После драки, которой никто не видел, новенький еще долго не показывался в школе – а у Игорька не заживала ссадина на разбитой губе. Он с удивлением трогал ее пальцами, будто живое существо, и восхищался: «Вот все целое, а губищи – это у меня всегда в кровь!» С того времени мы каждый вечер собирались в беседке детского сада или ходили выводком за Игорьком, не понимая, что порой ему было некуда идти. Постепенно он свыкся с нами, стал меньше пить и думал уже как будто обо всех. Вечно недоволен был Вонюкин. Он раздавал глумливые клички, но Игорек за ним не хотел повторять, и поэтому никто уж не откликался. Вонюкина с детства дразнили то «рыжим», то «вонючкой». За что ему досталась такая фамилия, он не понимал и мучился, мечтая ее при получении паспорта поменять на какую-нибудь красивую. Но для окружающих было пыткой даже смотреть на него – и видеть по всему лицу вздувшиеся гниющие прыщи.

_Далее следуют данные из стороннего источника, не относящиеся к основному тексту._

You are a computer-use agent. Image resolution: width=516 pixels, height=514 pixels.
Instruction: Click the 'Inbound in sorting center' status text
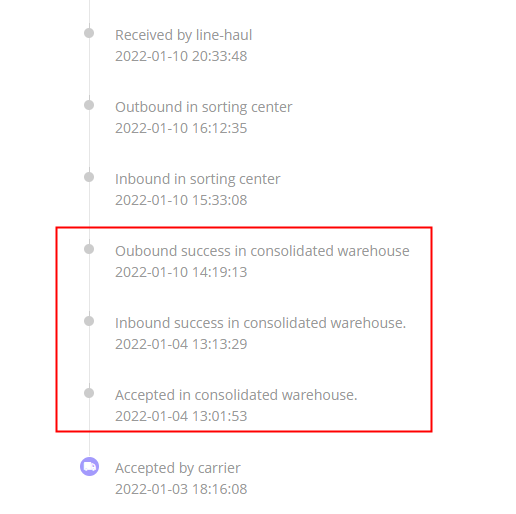pos(198,179)
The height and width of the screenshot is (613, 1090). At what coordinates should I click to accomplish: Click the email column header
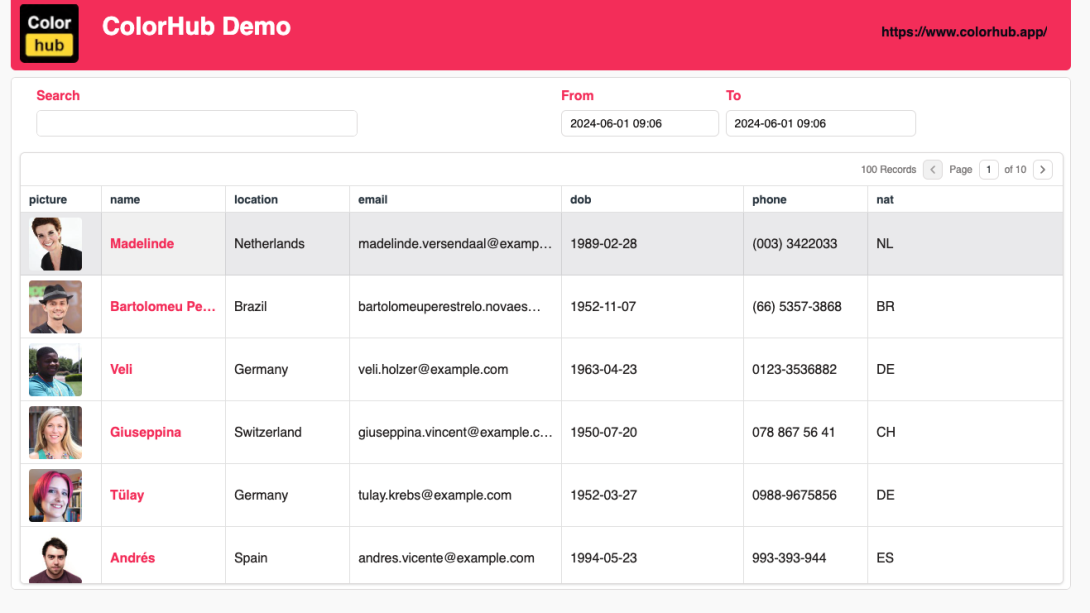pyautogui.click(x=372, y=199)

Наше времяпрепровождение заключалось в поисках некоего важного дела, которое мы окутывали тайной, если что-то тайное и не увлекало за собой: то мы искали клад на берегу Яузы, то вознамерились своими силами раскрыть убийство, когда на территории детского сада однажды был найден так и оставшийся неопознанным труп мужчины. Не понимаю, что было игрой, а что жизнью. Мы слушались Игорька. Не знаю, когда он был самим собой – превращая с нами свою жизнь в какую-то военно-спортивную игру или, в другое время суток, исчезая по ночам вместе с Вонюкиным и появляясь – похожий на мертвеца, с мертвенно-сизыми губами, мертвым взглядом. Вонюкин ухмылялся и говорил, что он вор и умрет в тюрьме, раз уж там родился, – и это Игорьку льстило, нравилось, как будто успокаивало нервы. Он придумал плавать на пенопластовых плотиках по Яузе и рыть землянку на зиму. Он воображал себя капитаном пиратской флотилии, командиром фронтового блиндажа, а мы были его морячками и солдатиками, хотя всерьез учились терпеть боль, отвечать за свои поступки и даже слова. Но научить чему-то житейскому Игорек не мог, разве что пугал рассказами о тюрьмах с лагерями, которых знал столько, будто сам отсидел полжизни где-то там, за колючей проволокой и решетками. А потом поучал, что надежнее всего в жизни – работа автослесаря или хотя бы крановщика; они с Вонюкиным пошли в училище, где учили на крановщиков.
Чтобы не отличаться от него, каждый обзаводился телогрейкой да кирзовыми сапогами. Я свою выпросил у бабушки. Она работала на почте и получила телогрейку как униформу на зиму. А на кирзачи выклянчил у нее же обманом десять рублей, обещая, что потрачу на покупку каких-то дефицитных кроссовок, и долго ходил с дружками у стройбатовских казарм, пока один служивый не перекинул пару стоптанных сапог через забор, за что я тут же просунул в щель свой червончик, обмирая и от гордости за себя, и от счастья. Это было одеждой для какой-то особенной мужской жизни; она обнимала собой, баюкала, грела, заключала в приятную сильную тяжесть, защищала и утешала, будто броня, была сигналом для своих и чужих.